Thursday, November 8, 2018
8224 - Lobby Level (Marriott Wardman Park)

*Names in bold indicate Presenter

Julia Lane, New York University


In this presentation, Julia Lane will discuss the origin and goals of the Administrative Records Data Facility (ADRF) and the innovative training approach built around it. She will focus on how this initiative will be incorporated into the TDI project.

In order to harness the potential of administrative data, the core challenge that must be addressed is to professionalize community access to and use of data on human subjects that has historically been limited, artisan, and ad-hoc. The professionalization involves three key steps. The first of these is technical: to provide a secure environment within which data providers can place and share their data across agency and jurisdictional lines. The second is operational: to create enough capacity to link disparate data. The third is both legal and practical: to ensure that there is a value associated with the data linkage that is both consistent with the agency mission and useful enough to engage decision-makers. While the third is the most important in terms of creating institutional buy-in and will, the first and second are necessary before the third can happen.

The ADRF is built on many years of successful experience to design an infrastructure that incorporates these steps. It was commissioned by the US Census Bureau to inform the decision making of the Commission on Evidence-Based Policymaking. In the past year, ADRF has provided services to almost 180 government agency staff and researchers, and hosted almost 50 confidential government datasets from 12 different agencies. The ADRF’s ability to acquire and link these confidential data is evidence that the substantial legal and political hurdles exist can be surmounted if the technical issues associated with providing a secure environment can be addressed and the value proposition is well-defined.

For the TANF Data Innovations project, the ADRF will be a platform for intensive data science training. We have developed training classes that create a sandbox environment within which agency staff – not outside vendors – build concrete evidence of the value of linking data. The approach has to be built around agency needs and use modular learning approaches. Our classes (i) create a pipeline of new product prototypes central to agency missions, (ii) develop teams of skilled practitioners who have the capacity to both link data and apply modern analytical approaches to cross agency problems, and (iii) make a growing set of linked data available as an ongoing asset for budget analysis and program management.

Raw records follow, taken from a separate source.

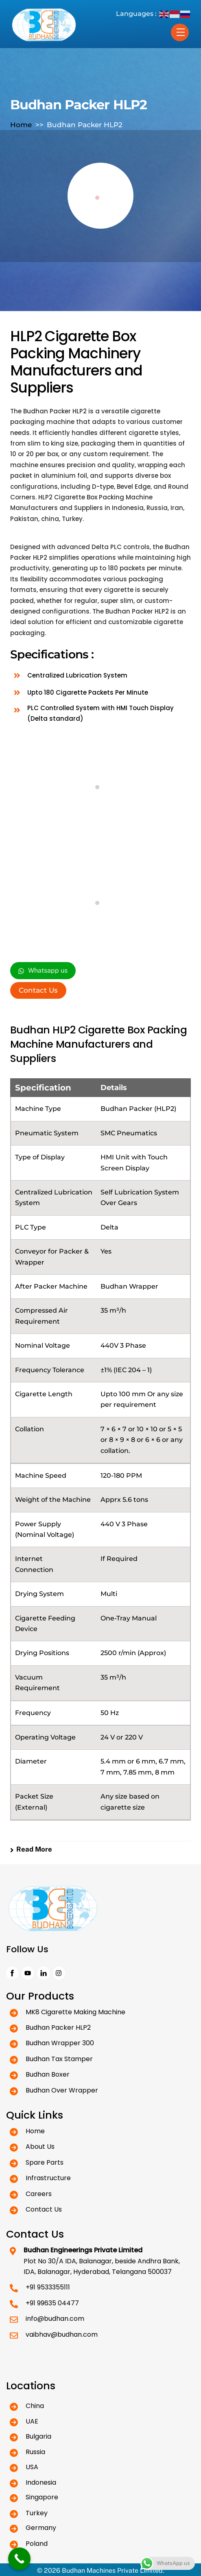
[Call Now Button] (19, 2558)
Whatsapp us (43, 970)
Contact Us (38, 990)
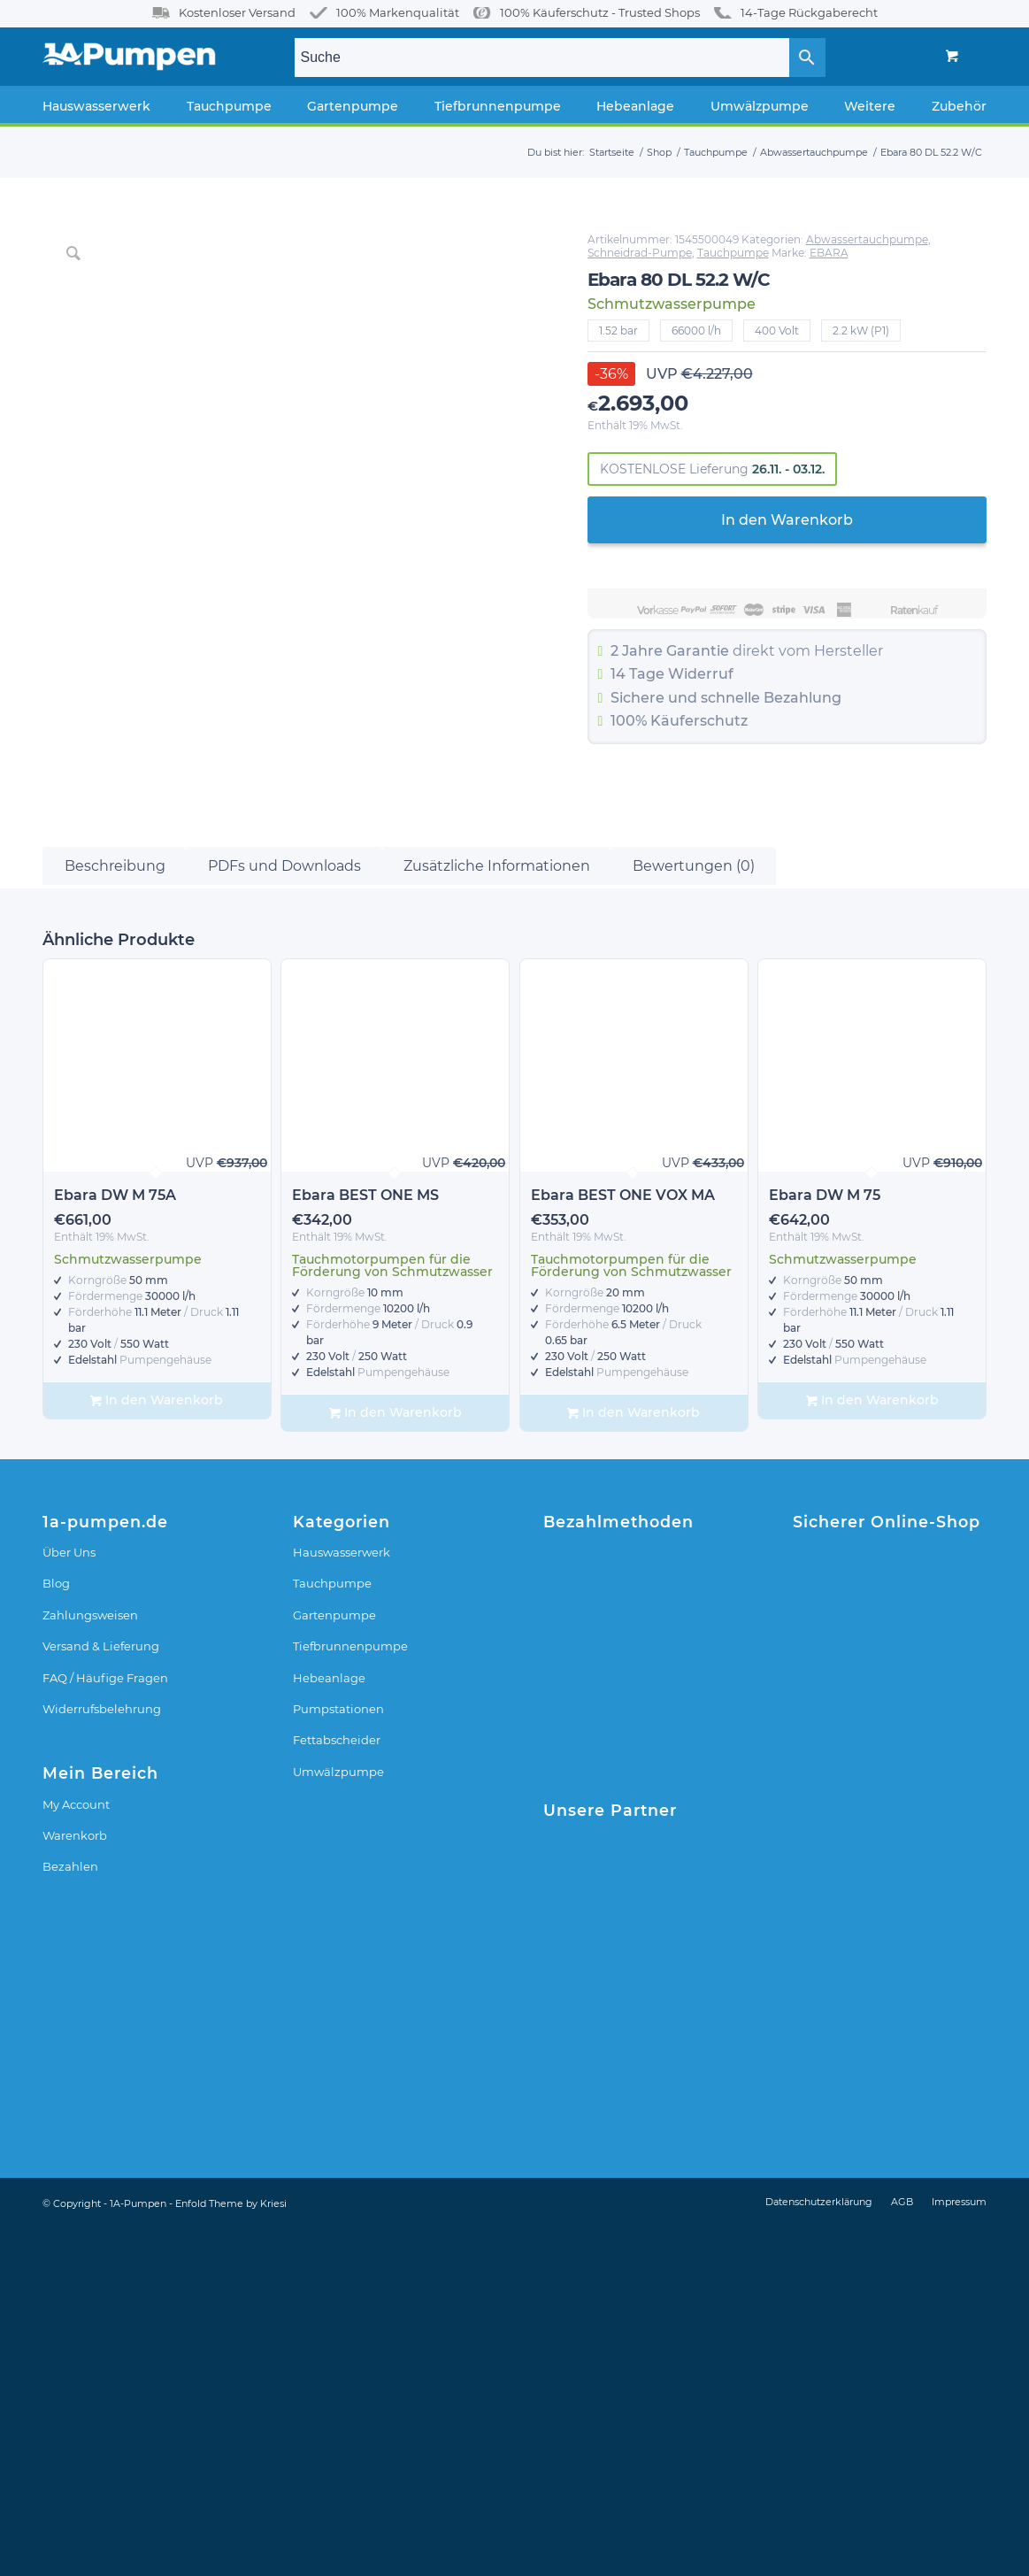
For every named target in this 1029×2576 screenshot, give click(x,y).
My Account (76, 2151)
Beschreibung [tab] (115, 1212)
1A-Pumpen (138, 2550)
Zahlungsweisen (90, 1962)
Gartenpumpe (334, 1962)
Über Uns (69, 1899)
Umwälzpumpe (338, 2118)
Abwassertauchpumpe (867, 239)
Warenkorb (74, 2182)
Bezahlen (70, 2213)
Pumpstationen (338, 2056)
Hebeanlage (329, 2025)
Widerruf (700, 673)
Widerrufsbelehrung (101, 2056)
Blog (56, 1930)
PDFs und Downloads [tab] (284, 1212)
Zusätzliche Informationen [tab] (496, 1212)
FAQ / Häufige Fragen (105, 2025)
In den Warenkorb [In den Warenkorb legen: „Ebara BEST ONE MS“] (395, 1759)
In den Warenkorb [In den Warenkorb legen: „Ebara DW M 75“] (872, 1747)
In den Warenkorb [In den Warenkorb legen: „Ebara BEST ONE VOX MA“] (633, 1759)
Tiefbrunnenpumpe (350, 1993)
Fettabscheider (336, 2087)
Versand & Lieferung (100, 1993)
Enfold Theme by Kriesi (231, 2550)
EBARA (829, 252)
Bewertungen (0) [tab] (694, 1212)
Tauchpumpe (733, 252)
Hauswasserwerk (341, 1899)
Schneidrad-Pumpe (639, 252)
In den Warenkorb (787, 519)
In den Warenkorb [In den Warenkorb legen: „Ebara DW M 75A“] (156, 1747)
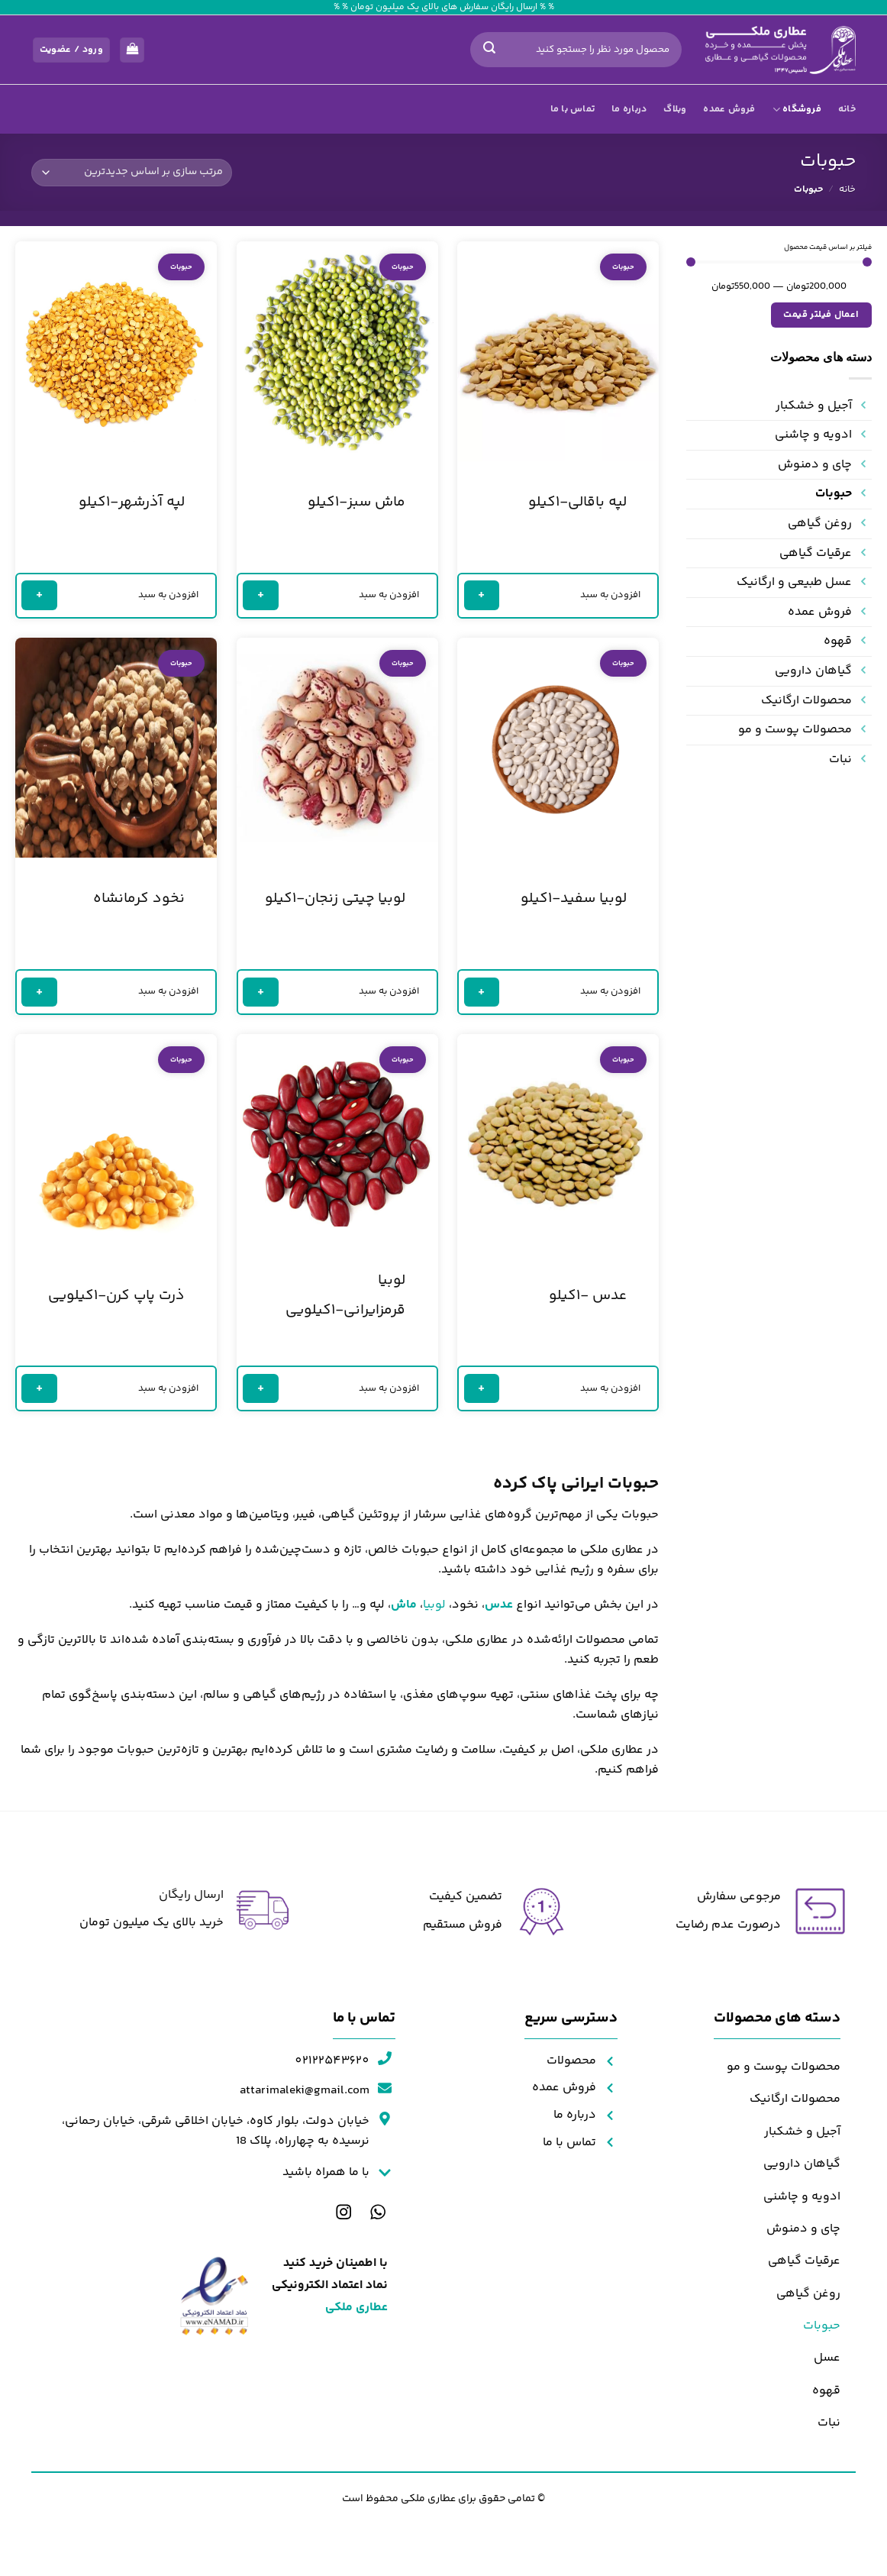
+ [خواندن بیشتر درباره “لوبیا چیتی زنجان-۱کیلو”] (260, 990)
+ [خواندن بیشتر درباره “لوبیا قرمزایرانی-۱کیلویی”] (260, 1387)
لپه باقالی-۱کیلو (577, 502)
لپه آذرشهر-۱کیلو (132, 502)
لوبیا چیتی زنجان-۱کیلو (335, 898)
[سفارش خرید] (131, 172)
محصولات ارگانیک (806, 700)
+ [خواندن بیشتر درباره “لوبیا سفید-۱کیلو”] (482, 990)
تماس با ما (572, 109)
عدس (499, 1604)
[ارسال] (489, 49)
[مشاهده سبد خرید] (132, 50)
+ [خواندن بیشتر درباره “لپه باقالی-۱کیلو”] (482, 594)
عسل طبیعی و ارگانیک (794, 582)
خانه (847, 109)
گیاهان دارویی (813, 670)
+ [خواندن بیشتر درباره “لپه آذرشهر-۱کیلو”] (40, 594)
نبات (840, 759)
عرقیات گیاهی (815, 553)
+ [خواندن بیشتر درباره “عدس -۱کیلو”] (482, 1387)
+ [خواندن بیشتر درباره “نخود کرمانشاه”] (40, 990)
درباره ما (629, 109)
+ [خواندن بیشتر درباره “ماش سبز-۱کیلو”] (260, 594)
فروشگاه (796, 109)
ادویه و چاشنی (813, 434)
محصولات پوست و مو (795, 729)
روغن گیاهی (820, 523)
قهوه (838, 641)
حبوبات (833, 493)
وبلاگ (674, 109)
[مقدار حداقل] (779, 262)
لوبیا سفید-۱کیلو (574, 898)
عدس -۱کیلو (588, 1296)
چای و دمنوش (815, 464)
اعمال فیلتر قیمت (821, 314)
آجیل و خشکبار (814, 405)
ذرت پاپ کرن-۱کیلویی (116, 1296)
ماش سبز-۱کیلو (356, 502)
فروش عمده (729, 109)
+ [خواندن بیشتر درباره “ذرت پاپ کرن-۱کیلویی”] (40, 1387)
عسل (827, 2358)
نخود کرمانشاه (139, 898)
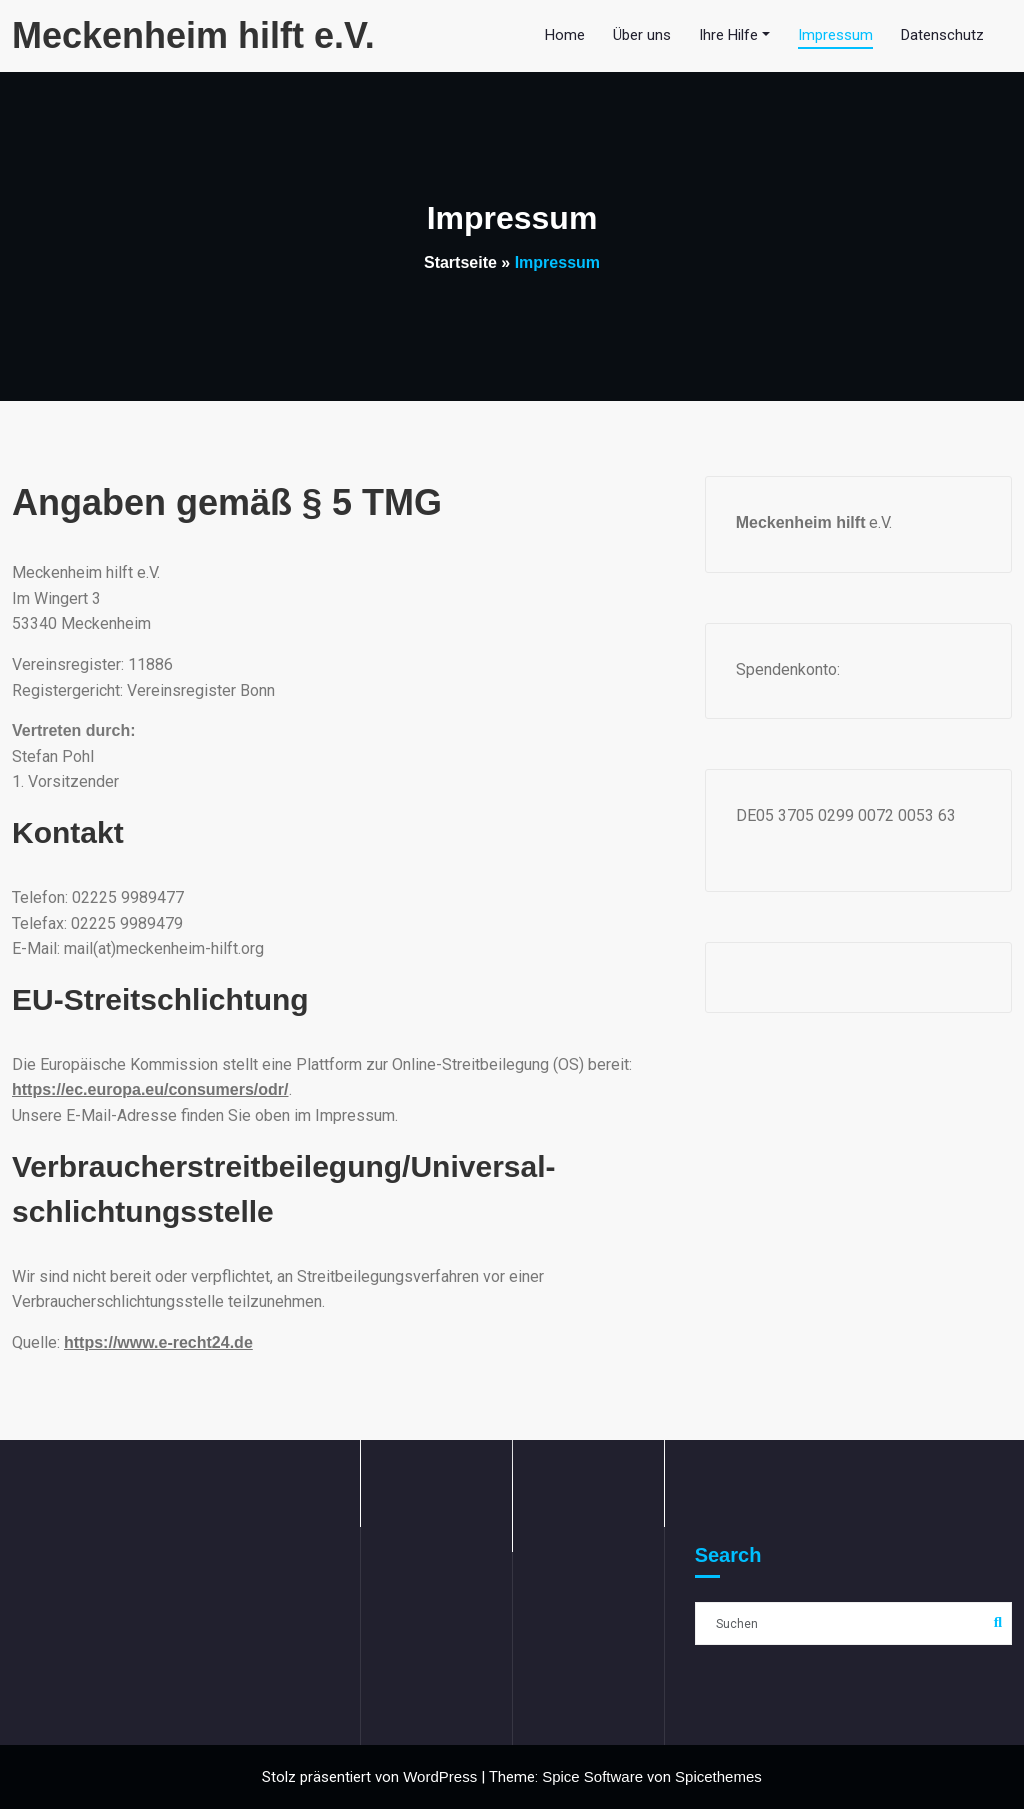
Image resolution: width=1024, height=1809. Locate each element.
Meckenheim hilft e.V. (193, 35)
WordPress (440, 1776)
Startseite (460, 262)
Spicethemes (718, 1776)
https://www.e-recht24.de (158, 1342)
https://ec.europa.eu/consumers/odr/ (150, 1089)
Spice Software (592, 1776)
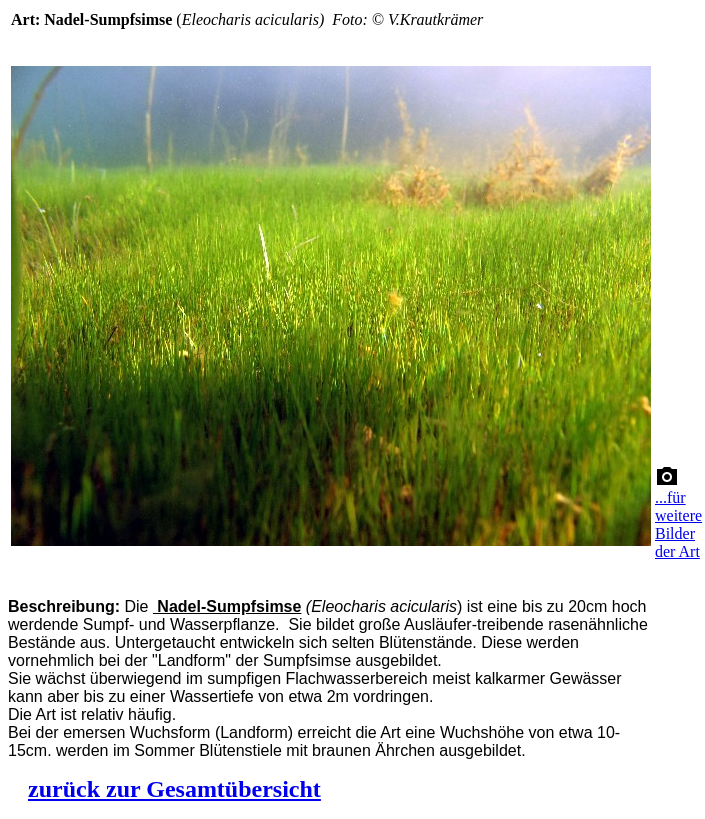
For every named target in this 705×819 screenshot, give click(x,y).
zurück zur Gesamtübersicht (174, 789)
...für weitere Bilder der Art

The class itself was structured to train staff in agencies contributing data and other state and Federal staff in developing such skills as managing and linking the relevant data; applying text analysis, network analysis and machine learning tools; thinking about inference and privacy and confidentiality issues; and visualizing the results. We developed Jupyter Notebooks (a new means of combining code with rich text documentation) for each skill set using the linked data so that participants could also use them in team research projects.